A região da Chapada do Araripe, localizada entre os estados do Ceará, Pernambuco e Piauí, no Nordeste do Brasil, surpreendeu o mundo científico com uma descoberta extraordinária: um novo pterossauro, batizado de Bakiribu waridza, a partir de um fóssil proveniente da Bacia do Araripe.
O estudo, publicado na revista Scientific Reports, apresenta o primeiro pterossauro filtrador já registrado nos trópicos e o primeiro representante do grupo Ctenochasmatidae descoberto no Brasil.
O fóssil foi identificado dentro de um regurgito fossilizado, uma massa de ossos e restos alimentares expelida oralmente por um predador há cerca de 110 milhões de anos. O conjunto inclui dois indivíduos de Bakiribu e quatro peixes fossilizados.
De acordo com os pesquisadores, esse raro tipo de preservação revela uma interação direta entre predador e presa, provavelmente resultante da alimentação de um dinossauro.
“Trata-se de uma descoberta única: um pterossauro filtrador encontrado dentro do vômito de um dinossauro. Isso oferece um vislumbre direto das relações ecológicas desse antigo ecossistema”, explica a pesquisadora coordenadora do estudo, Aline Marcele Ghilardi, professora do departamento de Geologia da Universidade Federal do Rio Grande do Norte (GEO/UFRN).

### Material fornecido
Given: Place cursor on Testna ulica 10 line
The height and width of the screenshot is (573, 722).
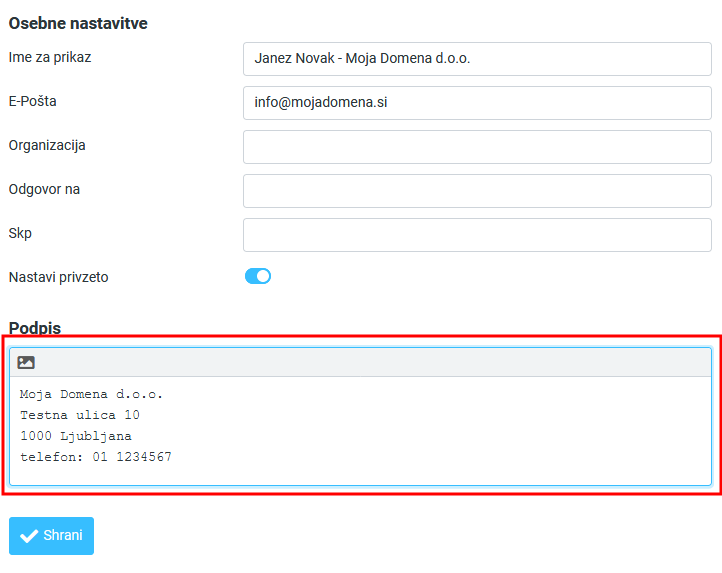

### Exercício proposto A
Com base no texto sobre o novo pterossauro, responda:
(i) Em que revista o estudo foi publicado?
(ii) Quantos peixes fossilizados integram o conjunto encontrado no regurgito?
(iii) A que departamento e universidade está vinculada Aline Marcele Ghilardi?
### Exercício proposto B
Reproduza fielmente o trecho do texto sobre o novo pterossauro que se inicia nas palavras "A região da" e se encerra após "descoberto no Brasil.".

### Resultado final A
(i) Na revista Scientific Reports.
(ii) Quatro peixes fossilizados.
(iii) Ao departamento de Geologia da Universidade Federal do Rio Grande do Norte (GEO/UFRN).

### Resultado final B
A região da Chapada do Araripe, localizada entre os estados do Ceará, Pernambuco e Piauí, no Nordeste do Brasil, surpreendeu o mundo científico com uma descoberta extraordinária: um novo pterossauro, batizado de Bakiribu waridza, a partir de um fóssil proveniente da Bacia do Araripe.
O estudo, publicado na revista Scientific Reports, apresenta o primeiro pterossauro filtrador já registrado nos trópicos e o primeiro representante do grupo Ctenochasmatidae descoberto no Brasil.